Issus de cette base de données, les sujets ont été mis dans une situation suffisamment stressante pour avoir des effets mesurables sur l'hormone du stress (le cortisol) en laboratoire: ils devaient relater un incident malheureux survenu à l'école devant deux adultes réagissant minimalement aux propos des protagonistes. Le second test consistait à résoudre des équations mathématiques le plus rapidement possible.
"Lorsqu'ils ont discuté de leur expérience en laboratoire, tous les enfants disaient avoir été stressés de façon équivalente. Mais les tests de salive révélaient un niveau bien inférieur de cortisol chez les jeunes ayant subi des épisodes d'intimidation. Comme s'il y avait une déconnexion entre ce que le corps ressent et ce que le cerveau affirme."

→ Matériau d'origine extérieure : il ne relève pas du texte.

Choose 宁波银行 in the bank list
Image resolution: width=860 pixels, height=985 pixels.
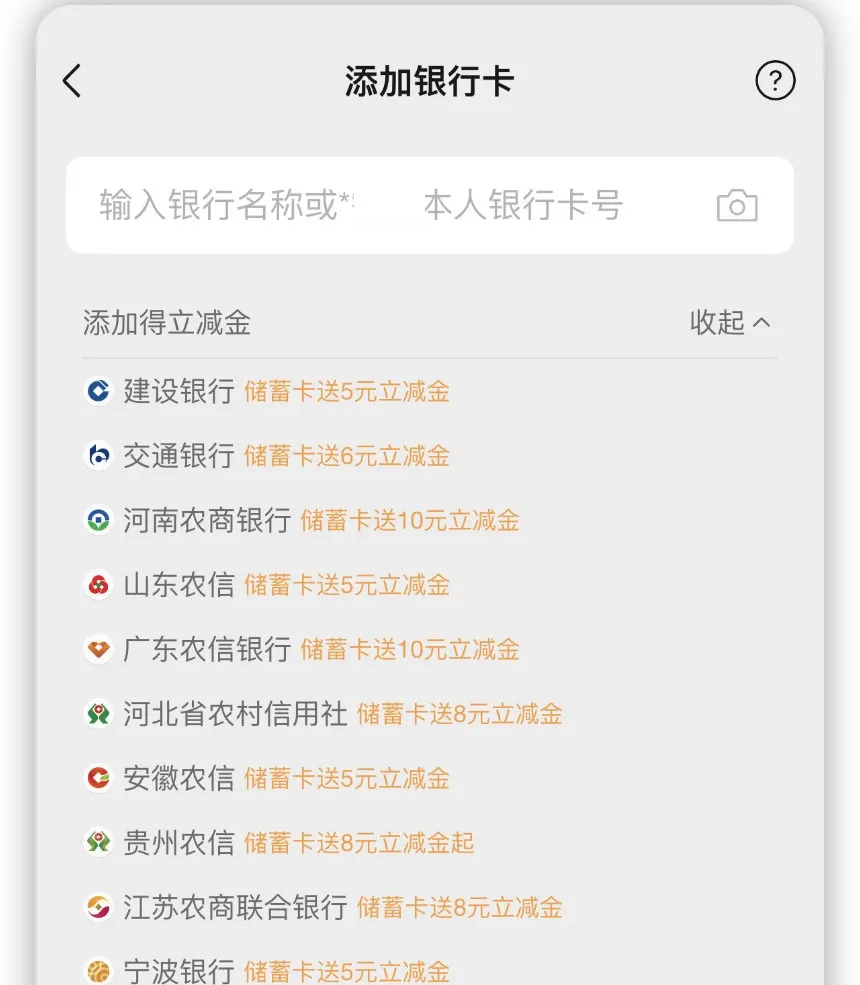pyautogui.click(x=179, y=970)
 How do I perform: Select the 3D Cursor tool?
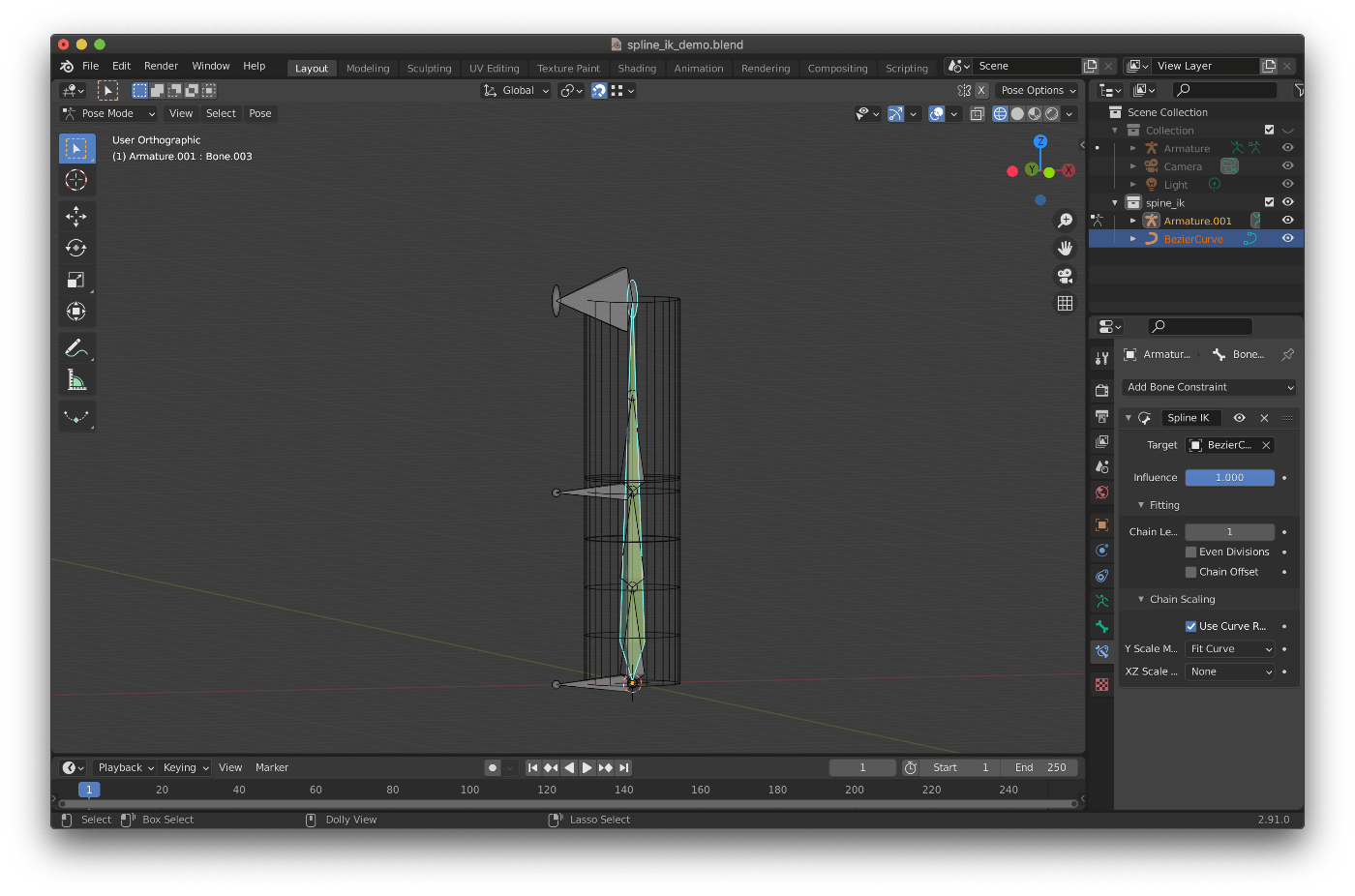click(x=75, y=180)
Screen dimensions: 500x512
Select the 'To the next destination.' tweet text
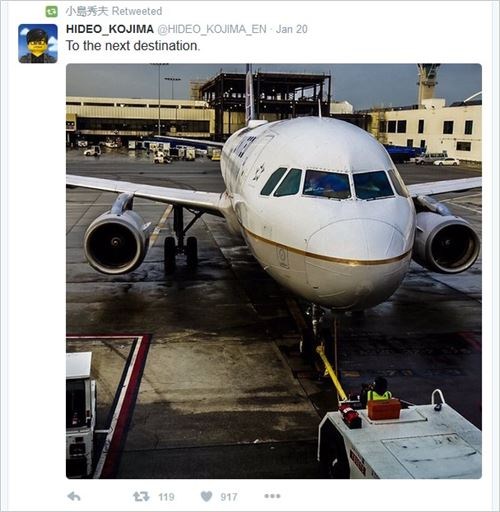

Cette expérience est, selon la chercheuse, à la limite de ce que les balises éthiques peuvent autoriser quand on étudie les effets à long terme des épisodes de violence chez les enfants, tout en permettant un contrôle accru des variables comme le bagage génétique. Mais elle s'est attaquée depuis à d'autres aspects de la question. Une recherche ultérieure, effectuée auprès de 190 enfants de 12 ans, dont 64 avaient été maltraités ou intimidés, a confirmé que la réponse au stress différait significativement d'un groupe à l'autre. "Nos résultats indiquent le besoin d'intégrer des biomarqueurs de stress dans les approches de prévention auprès des jeunes victimes", peut-on lire en conclusion de l'article publié dans Biological Psychiatry.

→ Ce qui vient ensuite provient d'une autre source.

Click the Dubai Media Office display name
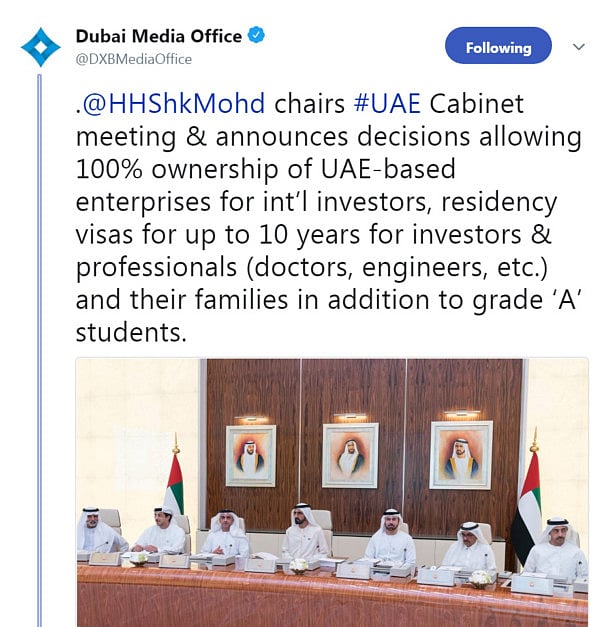 159,36
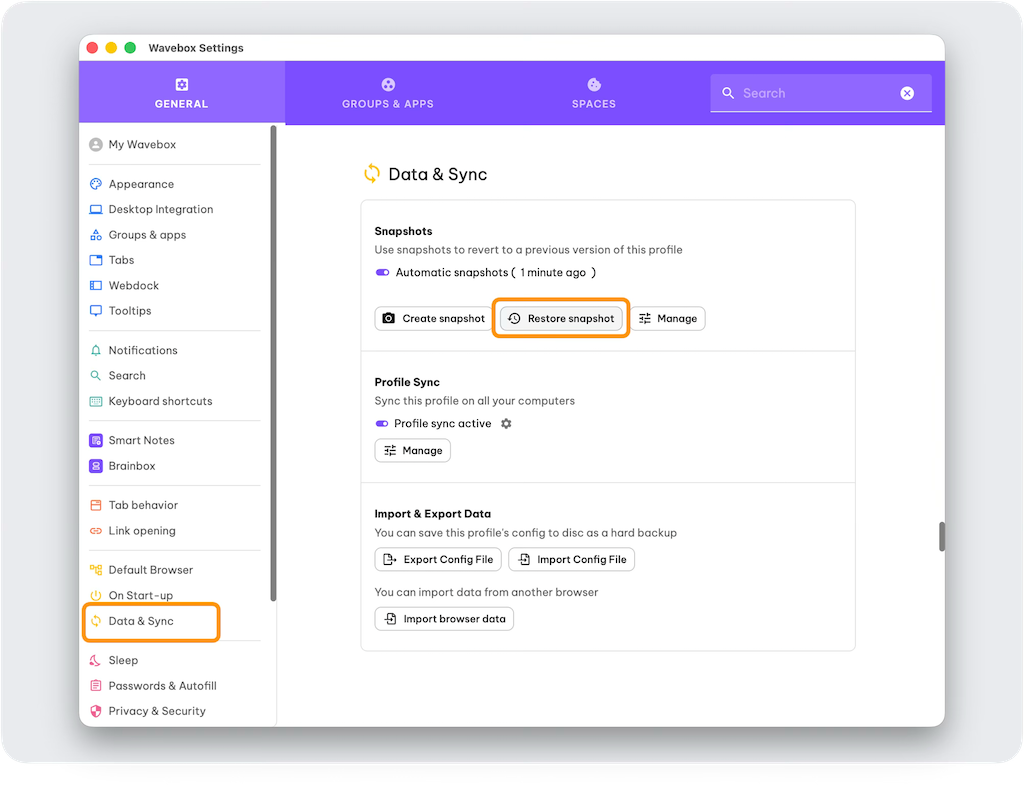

Le cortisol est une hormone qui envoie des signaux au système nerveux lorsqu'un danger survient. Il joue aussi un rôle dans la concentration. "C'est comme un baromètre physiologique. Pourquoi ne pas s'en servir comme indice de stress pour aider les intervenants à mesurer les progrès accomplis chez les jeunes en difficulté?" demande Mme Ouellet-Morin.
Mieux comprendre l'être humain
Appelant de nouvelles études qui poursuivront là où la sienne s'est arrêtée, la professeure explore aujourd'hui de nouvelles pistes, notamment auprès de jeunes hommes. Sa démarche s'inscrit dans le premier objectif qu'elle s'est donné au début de sa carrière: mieux comprendre l'être humain, particulièrement dans la déviance. "En contexte difficile, les individus réagissent de manière différente et cela m'a toujours fascinée", mentionne la spécialiste originaire de Québec.

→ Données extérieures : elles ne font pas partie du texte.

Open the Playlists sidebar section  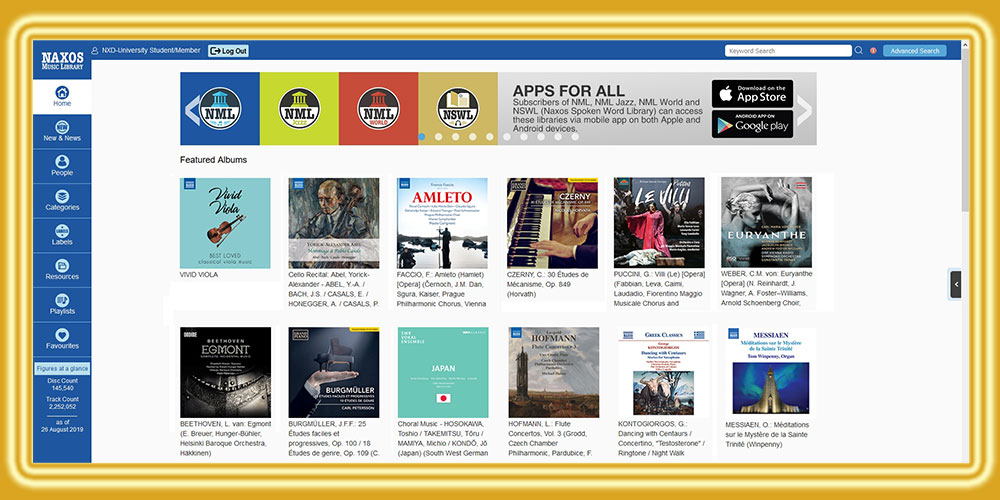coord(62,304)
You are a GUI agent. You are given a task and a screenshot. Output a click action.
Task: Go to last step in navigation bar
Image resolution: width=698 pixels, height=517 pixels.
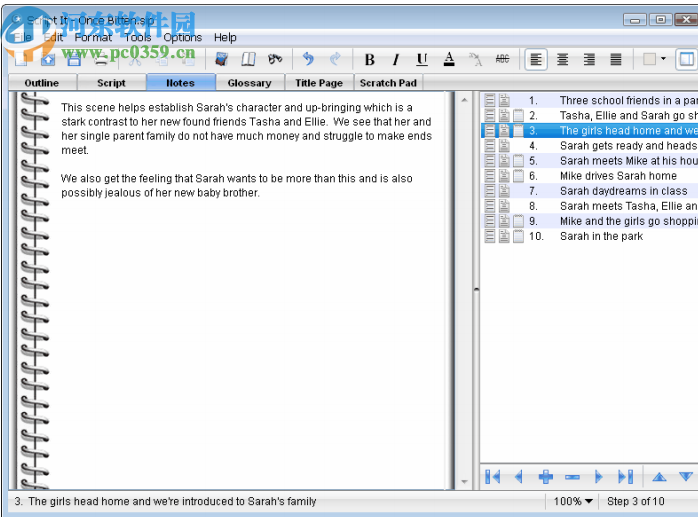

C'est au cours de ses études de baccalauréat, de maitrise et de doctorat en psychologie à l'Université Laval qu'elle a précisé son champ de recherche. Intriguée par la part d'inné dans le développement humain, elle a fait sa thèse sur les facteurs génétiques et environnementaux marquant la petite enfance. Figurant au tableau d'honneur de sa faculté en 2008-2009, Isabelle Ouellet-Morin a remporté le prix de la meilleure thèse de doctorat de l'année 2009 de l'établissement.
C'est pendant un certificat de premier cycle en 2005 qu'elle s'est prise d'un vif intérêt pour la criminologie. "J'y ai trouvé une science interdisciplinaire qui me convenait parfaitement", dit-elle. Puis elle a étudié la psychiatrie légale au cours d'un stage à l'Institut Philippe-Pinel et au Centre de psychiatrie légale de Montréal. Elle est actuellement rattachée au Centre de recherche Fernand-Seguin et au Centre d'études sur le stress humain de l'Hôpital Louis-H. Lafontaine, et au Groupe de recherche en inadaptation psychosociale chez l'enfant.